Alongside more than 36 million books and 13.7 million photographs and untold other documents, maps and manuscripts, the Library of Congress has ambitious plans to collect nearly every public tweet since 2006 to be used as a truly 21st-century research archive.

But a new watchdog report calls into question the library’s ability to keep up with the demands of the digital age.

The world’s largest library lacks “a clear direction for its use of IT,” and has been cycling through short-term IT leadership since the permanent chief information officer left the agency in 2012.

That’s according to a new Government Accountability Office report, which lays out a litany of technology shortcomings identified by auditors.

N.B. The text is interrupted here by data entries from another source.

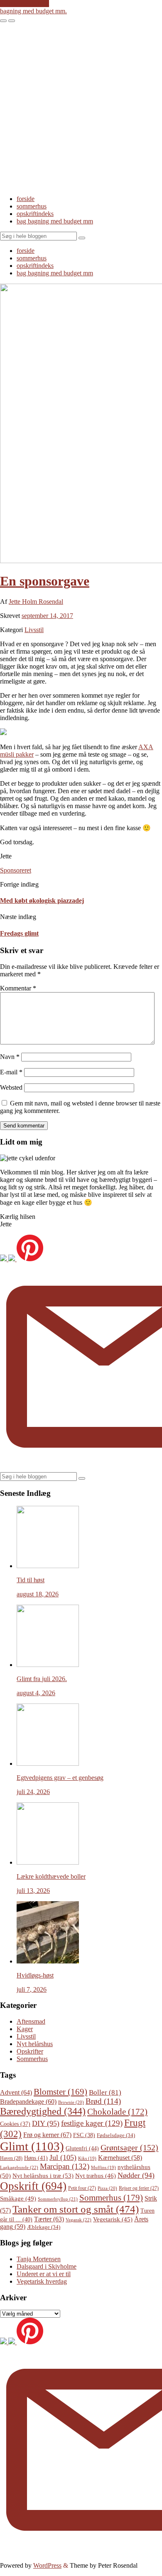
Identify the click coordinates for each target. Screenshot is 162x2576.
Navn (10, 1056)
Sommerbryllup (58, 2198)
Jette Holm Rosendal (36, 601)
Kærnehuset (120, 2157)
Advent (16, 2092)
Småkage (18, 2198)
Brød (103, 2101)
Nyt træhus (95, 2175)
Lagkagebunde (19, 2167)
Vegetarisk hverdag (42, 2281)
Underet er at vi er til (44, 2273)
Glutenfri (82, 2148)
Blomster (60, 2091)
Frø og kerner (47, 2135)
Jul (62, 2157)
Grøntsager (129, 2147)
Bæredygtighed (43, 2111)
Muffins (103, 2167)
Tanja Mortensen (39, 2258)
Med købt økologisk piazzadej (42, 900)
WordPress (47, 2565)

“The library does not have a comprehensive process for tracking its IT spending and does not have an accurate inventory of its IT assets,” the report stated. “Consequently, the library does not know how much it spends annually on IT or what kinds of equipment it is currently using.”

GAO called on the library to “expeditiously” hire a permanent CIO and made some 30 other recommendations for shoring up “serious weaknesses” in the library's handling of IT management.

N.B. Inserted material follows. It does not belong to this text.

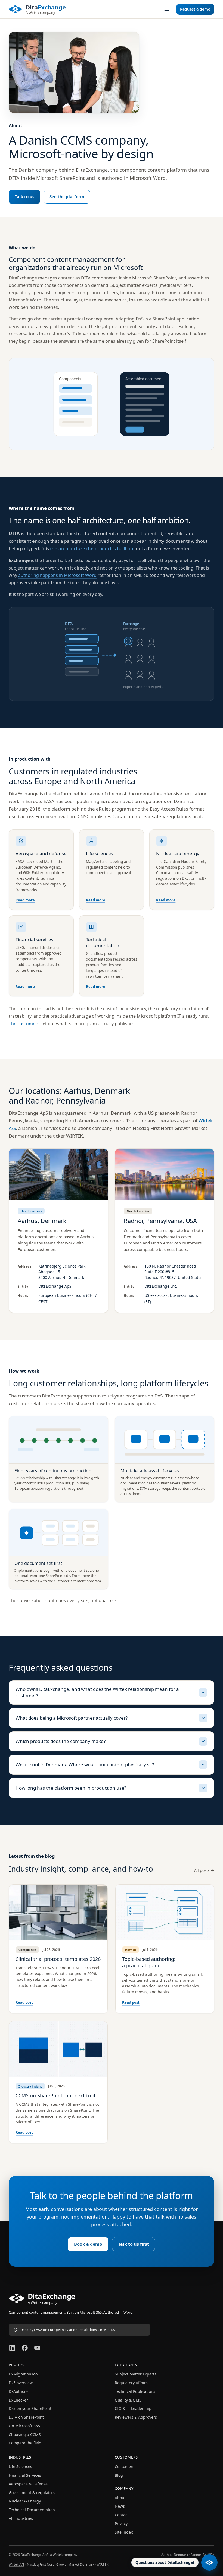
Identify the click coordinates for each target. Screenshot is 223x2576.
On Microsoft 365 (24, 2425)
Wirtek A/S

Overall, the library has obligated a total of at least $119 million on IT, according to GAO estimates. The agency is unable to track IT spending independently, auditors said, and lacks effective plans or processes for managing those investments.

The Twitter archive project, announced in 2010, is one of the major IT projects at the library.

However, it was never reviewed by a special steering committee designed to look over IT projects. It has not been providing regular cost estimates or even established a schedule for completion, auditors said. In January 2013, library officials announced the first phase of the project -- an archive of tweets between 2006 and 2010 -- was nearing completion and a system was in place to capture some half a billion tweets incoming daily. But the archive is not available for use by the public or researchers.

Another example of the apparent disarray in the IT shop cited by GAO in the new report? The library struggled to inventory basic IT equipment. The library’s inventory provided to auditors listed 18,000 “active” personal computers. However, officials told auditors there are actually fewer than 6,500 computers in use by agency employees.

The library largely concurred with the report’s findings and recommendations, according to a response included in the report from Librarian of Congress James Billington.

IT “is a fundamental resource that is critical to the success of the Library of Congress,” he said. “I have taken steps to improve the management of the library’s IT so that we may fully realize the possibilities of the digital era.”

Billington has served as the head of the library since 1987.

As GAO was drafting its report, Billington told auditors he would hire a permanent CIO and deputy by September, although it’s still unclear why the CIO position was left unfilled for so long. The library’s chief of staff told GAO the agency plans to draft a new IT strategic plan within 90 days.

As a legislative branch agency, it should be noted, the library is largely exempt from IT-management best practices required of executive branch agencies and codified into law by the recent Federal Information Technology Acquisition Reform Act. GAO pointed out the library has taken tentative steps to better manage IT, but the efforts have not been fully realized.